**Quoted passage**

»»

The Gold Reserve Act of January 1934 established the secretary of the treasury as the czar of American gold.17 It specified that “all gold coin … shall be formed into bars … as the Secretary of the Treasury may direct.” It gave the secretary the power to “prescribe the conditions under which gold may be … transported, imported, and exported … for industrial, professional, and artistic use.” And finally, to stabilize the international value of the dollar, it gave the treasury secretary the right to “deal in gold and foreign exchange.” As far as gold was concerned, the secretary of the treasury was like a grand pooh-bah, an exalted official in charge of all matters, and worthy of the title Lord High Everything Else.18

The 1934 legislation also devalued the dollar, reducing its gold content to 13.714 grains of pure gold, which translated into a price of $35.00 per ounce rather than $20.67, but it did not take the United States off the gold standard.19 It softened the link between money and the precious metal by preventing Americans from exchanging paper dollars into gold, but the Federal Reserve still had to hold a reserve of 40 percent in gold against its liabilities, such as the familiar Federal Reserve notes Americans use as currency. Without further legislation, this “gold cover” provided an upper limit on credit creation by the central bank. Moreover, foreign central banks retained the right to exchange paper dollars for gold. The United States had to manage its monetary affairs so that the U.S. Treasury could meet America’s international obligation to redeem dollars in gold.

President Kennedy put Undersecretary of the Treasury for Monetary Affairs Robert Roosa in charge of defending America’s gold reserves, which had declined to nearly $17 billion by the time Kennedy took office in 1961.20 Roosa’s assignment was more difficult than it appeared, because over $11 billion of that hoard was immobilized as gold cover for Federal Reserve liabilities.21 America’s immediate obligations to foreign central banks amounted to double the remaining $6 billion of free gold.22

Roosa assigned the job of helping him protect the gold stock to Paul Volcker when he arrived at the Treasury in 1962. At times the task bordered on the mundane. The 1934 prohibition against U.S. citizens investing in gold lasted forty years, until 1974, and Volcker had to prevent gold coins from entering the country without a proper visa.23 He responded to numerous requests for exemptions from regular people like Mary Meeker of thirty years earlier, efforts that tested his diplomatic skills.

««

**Data extract**
»»

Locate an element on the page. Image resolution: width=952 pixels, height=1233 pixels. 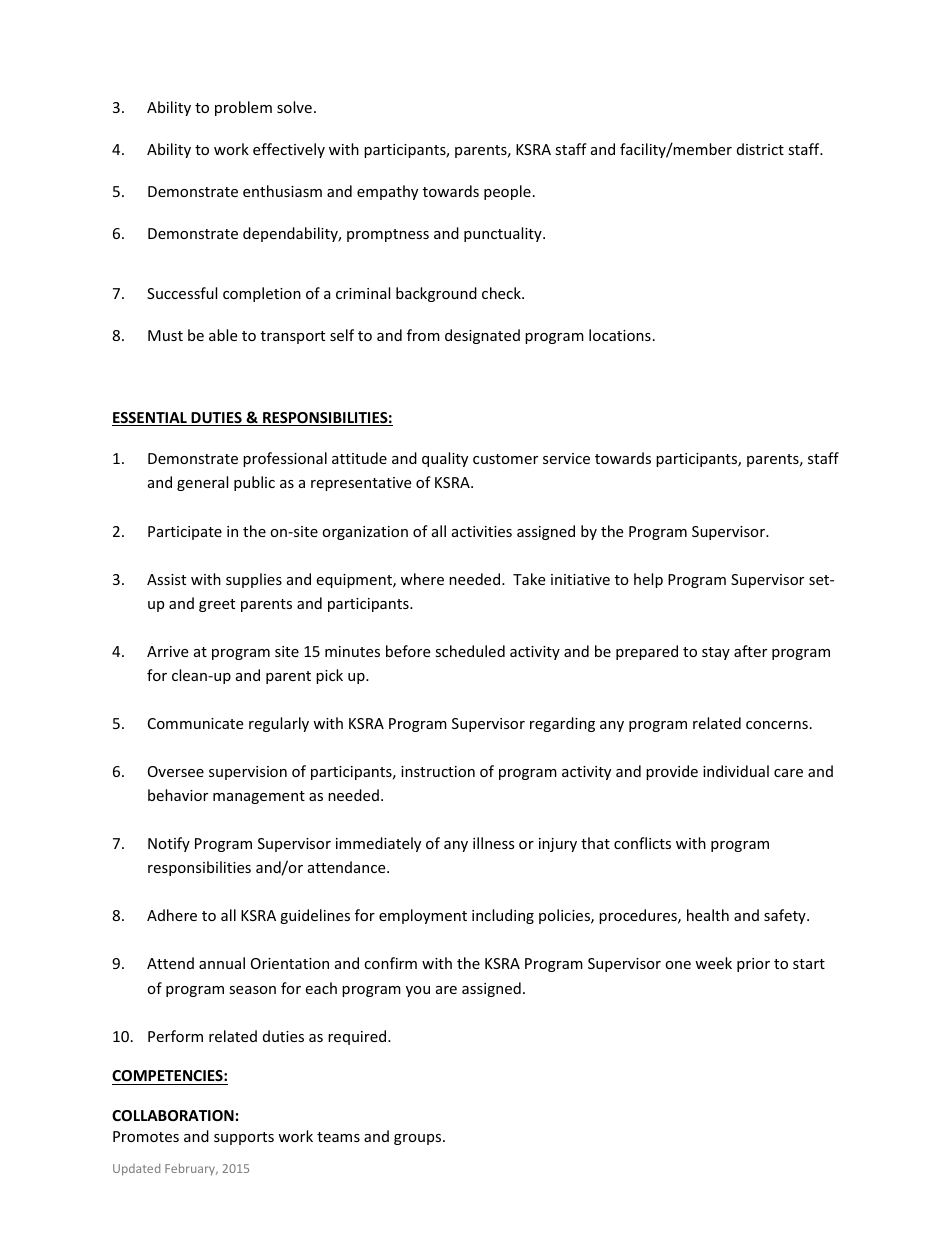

««

**Your instructions**
List every dollar amount mentioned in the passage about the Gold Reserve Act and America's gold reserves.

**Solution for this problem**
$35.00
$20.67
$17 billion
$11 billion
$6 billion